Okumuş, olgunlaşmış olmakla da?..
Batı dünyası, teknoloji alanındaki bilimsel kalkınmışlığını; geri kalmış insanlar üzerinde öldürme, yakıp yıka, tahrip etme olarak kullanmasının, dinsel bir dayanağı da olmadığına göre; " çağdaş"lık etiketini kendine yakıştıranların utanç verici bir manzara oluşturduklarını kararan gözleri görmüyor, maalesef...
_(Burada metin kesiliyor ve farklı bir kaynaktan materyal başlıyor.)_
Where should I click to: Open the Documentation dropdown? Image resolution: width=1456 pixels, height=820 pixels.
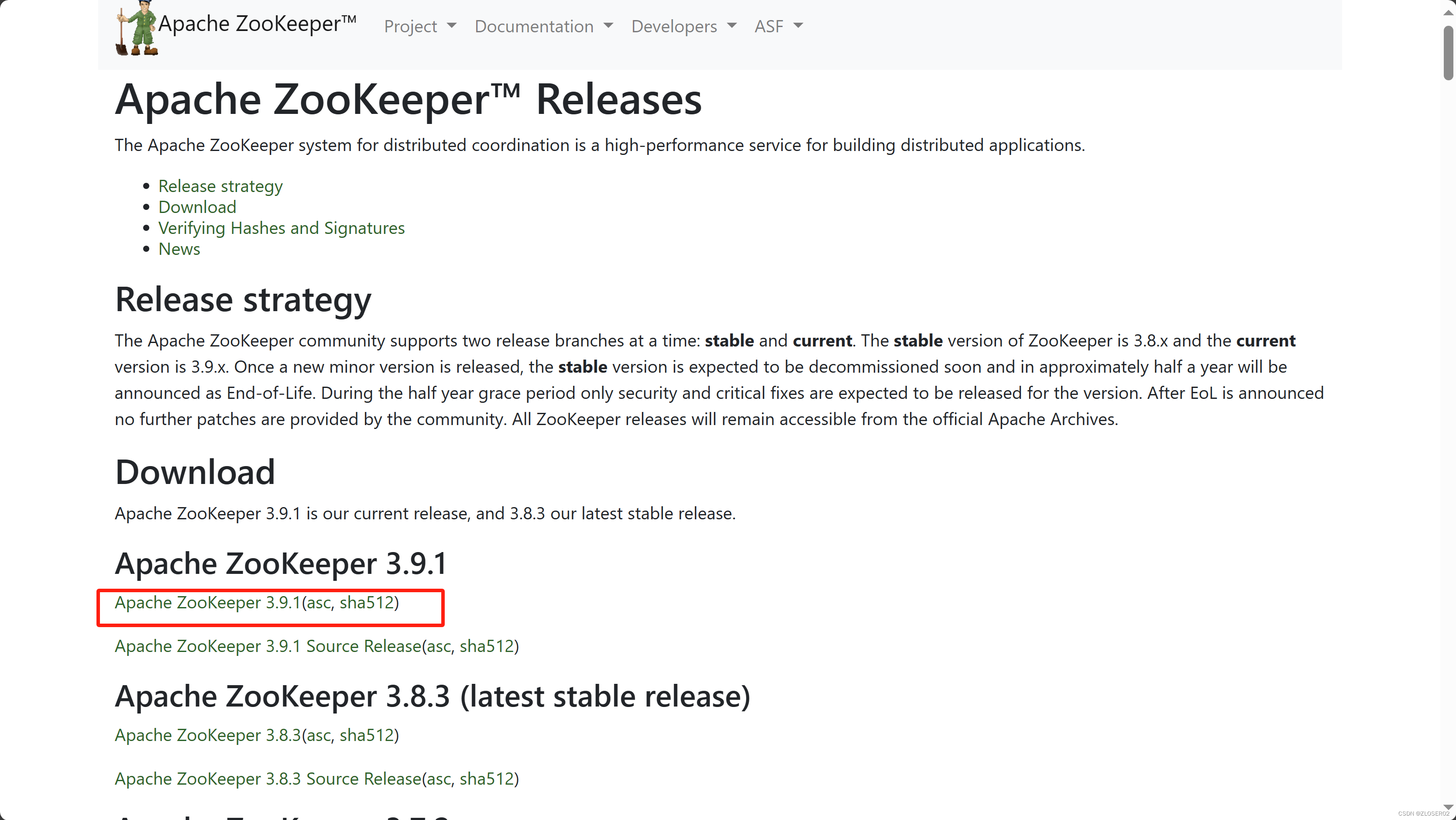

Çünkü, sömürü denen vicdansızlık, alçaklık; böyle topluların midelerinin hazım ilacı gibidir de ondan.
***
Yirmibirinci Yüzyılın insanı bir yandan aydınlanmanın ışığı peşinde koşarken; öte yandandan da bilimin getirdiği teknolojik gelişimleri bigünah insanlar üzerinden ölüm denemesine sunması "çağdaş toplumlar"ın ayıbı olarak yaşanıyor günümüzde...
Heyhat!..
İnsanlık, bindiği dalı kesmekte hüner kazanıyor her teknolojik gelişmeyle...
Batı ve Doğu Klasiklerini de okuyor, insanlık öğreniyor.
Ama; ne yazık ki, - tıpkı akrep gibi kendi kendini- öğrendiği teknoloji ile öldürüyor.

Bilim insanlığın sonunu mu hazırlıyor?